:: Given instruction ::
Rewrite the rows below, swapping every "Screen dimensions" for "Display size" and leaving everything else unchanged.
═══ Available data ═══
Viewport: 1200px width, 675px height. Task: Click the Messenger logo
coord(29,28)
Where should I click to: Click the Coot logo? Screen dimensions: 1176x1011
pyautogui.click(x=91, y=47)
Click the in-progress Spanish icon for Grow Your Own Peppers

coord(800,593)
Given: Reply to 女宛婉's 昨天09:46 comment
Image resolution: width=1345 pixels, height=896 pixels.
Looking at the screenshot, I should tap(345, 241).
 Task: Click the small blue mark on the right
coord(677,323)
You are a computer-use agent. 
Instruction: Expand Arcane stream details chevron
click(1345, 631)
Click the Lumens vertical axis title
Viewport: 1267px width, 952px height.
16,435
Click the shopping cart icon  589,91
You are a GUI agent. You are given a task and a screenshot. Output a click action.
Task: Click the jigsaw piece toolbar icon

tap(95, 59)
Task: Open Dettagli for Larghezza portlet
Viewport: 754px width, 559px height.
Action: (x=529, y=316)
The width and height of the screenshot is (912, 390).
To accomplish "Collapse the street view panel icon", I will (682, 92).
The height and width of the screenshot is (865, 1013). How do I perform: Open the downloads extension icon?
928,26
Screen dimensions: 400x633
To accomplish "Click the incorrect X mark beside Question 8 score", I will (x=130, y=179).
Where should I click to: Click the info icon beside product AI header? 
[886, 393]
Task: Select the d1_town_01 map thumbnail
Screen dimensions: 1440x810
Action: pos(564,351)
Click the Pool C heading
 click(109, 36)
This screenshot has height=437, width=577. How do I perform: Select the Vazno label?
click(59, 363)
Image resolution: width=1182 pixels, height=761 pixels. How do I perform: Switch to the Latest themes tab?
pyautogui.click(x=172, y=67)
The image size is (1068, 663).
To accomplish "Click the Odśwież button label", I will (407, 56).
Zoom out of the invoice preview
═══
:: Task response ::
Viewport: 1200px width, 675px height. Task: Click the Messenger logo
coord(29,28)
Where should I click to: Click the Coot logo? Display size: 1176x1011
pyautogui.click(x=91, y=47)
Click the in-progress Spanish icon for Grow Your Own Peppers

coord(800,593)
Given: Reply to 女宛婉's 昨天09:46 comment
Image resolution: width=1345 pixels, height=896 pixels.
Looking at the screenshot, I should tap(345, 241).
 Task: Click the small blue mark on the right
coord(677,323)
You are a computer-use agent. 
Instruction: Expand Arcane stream details chevron
click(1345, 631)
Click the Lumens vertical axis title
Viewport: 1267px width, 952px height.
16,435
Click the shopping cart icon  589,91
You are a GUI agent. You are given a task and a screenshot. Output a click action.
Task: Click the jigsaw piece toolbar icon

tap(95, 59)
Task: Open Dettagli for Larghezza portlet
Viewport: 754px width, 559px height.
Action: (x=529, y=316)
The width and height of the screenshot is (912, 390).
To accomplish "Collapse the street view panel icon", I will (682, 92).
The height and width of the screenshot is (865, 1013). How do I perform: Open the downloads extension icon?
928,26
Display size: 400x633
To accomplish "Click the incorrect X mark beside Question 8 score", I will (x=130, y=179).
Where should I click to: Click the info icon beside product AI header? 
[886, 393]
Task: Select the d1_town_01 map thumbnail
Display size: 1440x810
Action: pos(564,351)
Click the Pool C heading
 click(109, 36)
This screenshot has height=437, width=577. How do I perform: Select the Vazno label?
click(59, 363)
Image resolution: width=1182 pixels, height=761 pixels. How do I perform: Switch to the Latest themes tab?
pyautogui.click(x=172, y=67)
The image size is (1068, 663).
To accomplish "Click the Odśwież button label", I will (407, 56).
Zoom out of the invoice preview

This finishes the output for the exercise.